→ Extracted entries
◆ ◆ ◆ ◆ ◆ ◆ ◆

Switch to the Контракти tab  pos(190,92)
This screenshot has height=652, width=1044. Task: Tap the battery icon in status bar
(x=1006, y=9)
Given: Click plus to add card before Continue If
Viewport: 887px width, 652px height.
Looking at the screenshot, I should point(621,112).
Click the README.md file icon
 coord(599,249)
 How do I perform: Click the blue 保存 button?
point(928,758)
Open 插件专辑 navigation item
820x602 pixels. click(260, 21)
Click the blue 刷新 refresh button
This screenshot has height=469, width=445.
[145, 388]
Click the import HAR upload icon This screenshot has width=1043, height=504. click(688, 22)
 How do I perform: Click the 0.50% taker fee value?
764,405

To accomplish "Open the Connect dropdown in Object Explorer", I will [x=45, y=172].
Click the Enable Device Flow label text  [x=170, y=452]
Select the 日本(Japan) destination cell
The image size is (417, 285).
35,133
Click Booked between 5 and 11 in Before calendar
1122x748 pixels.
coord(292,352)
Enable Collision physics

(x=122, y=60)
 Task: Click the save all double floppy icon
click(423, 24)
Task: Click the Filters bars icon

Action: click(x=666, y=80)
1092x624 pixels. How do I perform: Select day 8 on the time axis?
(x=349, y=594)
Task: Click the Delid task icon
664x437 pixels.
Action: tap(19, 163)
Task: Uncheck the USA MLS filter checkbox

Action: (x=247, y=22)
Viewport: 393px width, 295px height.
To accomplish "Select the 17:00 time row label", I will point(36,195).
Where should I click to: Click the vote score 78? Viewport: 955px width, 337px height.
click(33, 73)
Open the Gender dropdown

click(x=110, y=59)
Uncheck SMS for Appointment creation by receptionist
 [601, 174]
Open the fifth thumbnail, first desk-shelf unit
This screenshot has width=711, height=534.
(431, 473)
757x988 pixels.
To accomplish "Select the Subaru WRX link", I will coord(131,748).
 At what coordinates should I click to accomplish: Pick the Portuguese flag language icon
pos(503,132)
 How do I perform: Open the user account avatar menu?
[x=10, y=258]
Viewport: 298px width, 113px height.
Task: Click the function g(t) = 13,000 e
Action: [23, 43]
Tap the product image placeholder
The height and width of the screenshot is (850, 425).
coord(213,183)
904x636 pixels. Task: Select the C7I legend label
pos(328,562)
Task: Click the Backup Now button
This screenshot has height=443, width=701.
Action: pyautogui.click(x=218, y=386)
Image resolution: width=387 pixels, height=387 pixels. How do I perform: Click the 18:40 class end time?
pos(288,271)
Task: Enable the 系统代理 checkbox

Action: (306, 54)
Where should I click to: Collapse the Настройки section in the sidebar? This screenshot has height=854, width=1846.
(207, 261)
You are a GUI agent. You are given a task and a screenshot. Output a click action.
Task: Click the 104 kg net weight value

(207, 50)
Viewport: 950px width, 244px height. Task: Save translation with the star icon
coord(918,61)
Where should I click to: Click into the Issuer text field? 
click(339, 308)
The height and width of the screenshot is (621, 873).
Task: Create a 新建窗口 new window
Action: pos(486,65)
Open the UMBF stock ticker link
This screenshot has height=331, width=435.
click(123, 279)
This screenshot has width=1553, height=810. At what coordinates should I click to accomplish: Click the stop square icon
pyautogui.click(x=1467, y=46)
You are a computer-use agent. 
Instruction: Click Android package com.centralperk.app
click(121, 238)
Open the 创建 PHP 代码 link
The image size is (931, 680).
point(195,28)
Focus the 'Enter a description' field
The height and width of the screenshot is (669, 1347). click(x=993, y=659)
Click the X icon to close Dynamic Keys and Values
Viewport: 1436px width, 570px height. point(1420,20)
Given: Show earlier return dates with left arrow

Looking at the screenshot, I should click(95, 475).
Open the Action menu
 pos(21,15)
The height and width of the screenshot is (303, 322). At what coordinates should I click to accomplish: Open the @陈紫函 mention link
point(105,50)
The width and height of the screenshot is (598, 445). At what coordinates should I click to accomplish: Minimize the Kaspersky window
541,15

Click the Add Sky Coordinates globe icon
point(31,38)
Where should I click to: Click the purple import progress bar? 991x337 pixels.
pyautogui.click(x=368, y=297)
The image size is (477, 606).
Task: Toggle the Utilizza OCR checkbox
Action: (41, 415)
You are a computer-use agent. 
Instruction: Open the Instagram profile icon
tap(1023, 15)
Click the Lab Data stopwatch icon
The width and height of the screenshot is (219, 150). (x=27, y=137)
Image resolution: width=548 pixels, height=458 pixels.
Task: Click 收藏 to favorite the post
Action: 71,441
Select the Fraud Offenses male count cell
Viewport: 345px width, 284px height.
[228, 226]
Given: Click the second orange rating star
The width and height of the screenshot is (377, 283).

◆ ◆ ◆ ◆ ◆ ◆ ◆

→ What you need to do
Set out the entries once more, word for word.

→ Solution for this problem
Switch to the Контракти tab  pos(190,92)
This screenshot has height=652, width=1044. Task: Tap the battery icon in status bar
(x=1006, y=9)
Given: Click plus to add card before Continue If
Viewport: 887px width, 652px height.
Looking at the screenshot, I should point(621,112).
Click the README.md file icon
 coord(599,249)
 How do I perform: Click the blue 保存 button?
point(928,758)
Open 插件专辑 navigation item
820x602 pixels. click(260, 21)
Click the blue 刷新 refresh button
This screenshot has height=469, width=445.
[145, 388]
Click the import HAR upload icon This screenshot has width=1043, height=504. click(688, 22)
 How do I perform: Click the 0.50% taker fee value?
764,405

To accomplish "Open the Connect dropdown in Object Explorer", I will [x=45, y=172].
Click the Enable Device Flow label text  [x=170, y=452]
Select the 日本(Japan) destination cell
The image size is (417, 285).
35,133
Click Booked between 5 and 11 in Before calendar
1122x748 pixels.
coord(292,352)
Enable Collision physics

(x=122, y=60)
 Task: Click the save all double floppy icon
click(423, 24)
Task: Click the Filters bars icon

Action: click(x=666, y=80)
1092x624 pixels. How do I perform: Select day 8 on the time axis?
(x=349, y=594)
Task: Click the Delid task icon
664x437 pixels.
Action: tap(19, 163)
Task: Uncheck the USA MLS filter checkbox

Action: (x=247, y=22)
Viewport: 393px width, 295px height.
To accomplish "Select the 17:00 time row label", I will point(36,195).
Where should I click to: Click the vote score 78? Viewport: 955px width, 337px height.
click(33, 73)
Open the Gender dropdown

click(x=110, y=59)
Uncheck SMS for Appointment creation by receptionist
 [601, 174]
Open the fifth thumbnail, first desk-shelf unit
This screenshot has width=711, height=534.
(431, 473)
757x988 pixels.
To accomplish "Select the Subaru WRX link", I will coord(131,748).
 At what coordinates should I click to accomplish: Pick the Portuguese flag language icon
pos(503,132)
 How do I perform: Open the user account avatar menu?
[x=10, y=258]
Viewport: 298px width, 113px height.
Task: Click the function g(t) = 13,000 e
Action: [23, 43]
Tap the product image placeholder
The height and width of the screenshot is (850, 425).
coord(213,183)
904x636 pixels. Task: Select the C7I legend label
pos(328,562)
Task: Click the Backup Now button
This screenshot has height=443, width=701.
Action: pyautogui.click(x=218, y=386)
Image resolution: width=387 pixels, height=387 pixels. How do I perform: Click the 18:40 class end time?
pos(288,271)
Task: Enable the 系统代理 checkbox

Action: (306, 54)
Where should I click to: Collapse the Настройки section in the sidebar? This screenshot has height=854, width=1846.
(207, 261)
You are a GUI agent. You are given a task and a screenshot. Output a click action.
Task: Click the 104 kg net weight value

(207, 50)
Viewport: 950px width, 244px height. Task: Save translation with the star icon
coord(918,61)
Where should I click to: Click into the Issuer text field? 
click(339, 308)
The height and width of the screenshot is (621, 873).
Task: Create a 新建窗口 new window
Action: pos(486,65)
Open the UMBF stock ticker link
This screenshot has height=331, width=435.
click(123, 279)
This screenshot has width=1553, height=810. At what coordinates should I click to accomplish: Click the stop square icon
pyautogui.click(x=1467, y=46)
You are a computer-use agent. 
Instruction: Click Android package com.centralperk.app
click(121, 238)
Open the 创建 PHP 代码 link
The image size is (931, 680).
point(195,28)
Focus the 'Enter a description' field
The height and width of the screenshot is (669, 1347). click(x=993, y=659)
Click the X icon to close Dynamic Keys and Values
Viewport: 1436px width, 570px height. point(1420,20)
Given: Show earlier return dates with left arrow

Looking at the screenshot, I should click(95, 475).
Open the Action menu
 pos(21,15)
The height and width of the screenshot is (303, 322). At what coordinates should I click to accomplish: Open the @陈紫函 mention link
point(105,50)
The width and height of the screenshot is (598, 445). At what coordinates should I click to accomplish: Minimize the Kaspersky window
541,15

Click the Add Sky Coordinates globe icon
point(31,38)
Where should I click to: Click the purple import progress bar? 991x337 pixels.
pyautogui.click(x=368, y=297)
The image size is (477, 606).
Task: Toggle the Utilizza OCR checkbox
Action: (41, 415)
You are a computer-use agent. 
Instruction: Open the Instagram profile icon
tap(1023, 15)
Click the Lab Data stopwatch icon
The width and height of the screenshot is (219, 150). (x=27, y=137)
Image resolution: width=548 pixels, height=458 pixels.
Task: Click 收藏 to favorite the post
Action: 71,441
Select the Fraud Offenses male count cell
Viewport: 345px width, 284px height.
[228, 226]
Given: Click the second orange rating star
The width and height of the screenshot is (377, 283).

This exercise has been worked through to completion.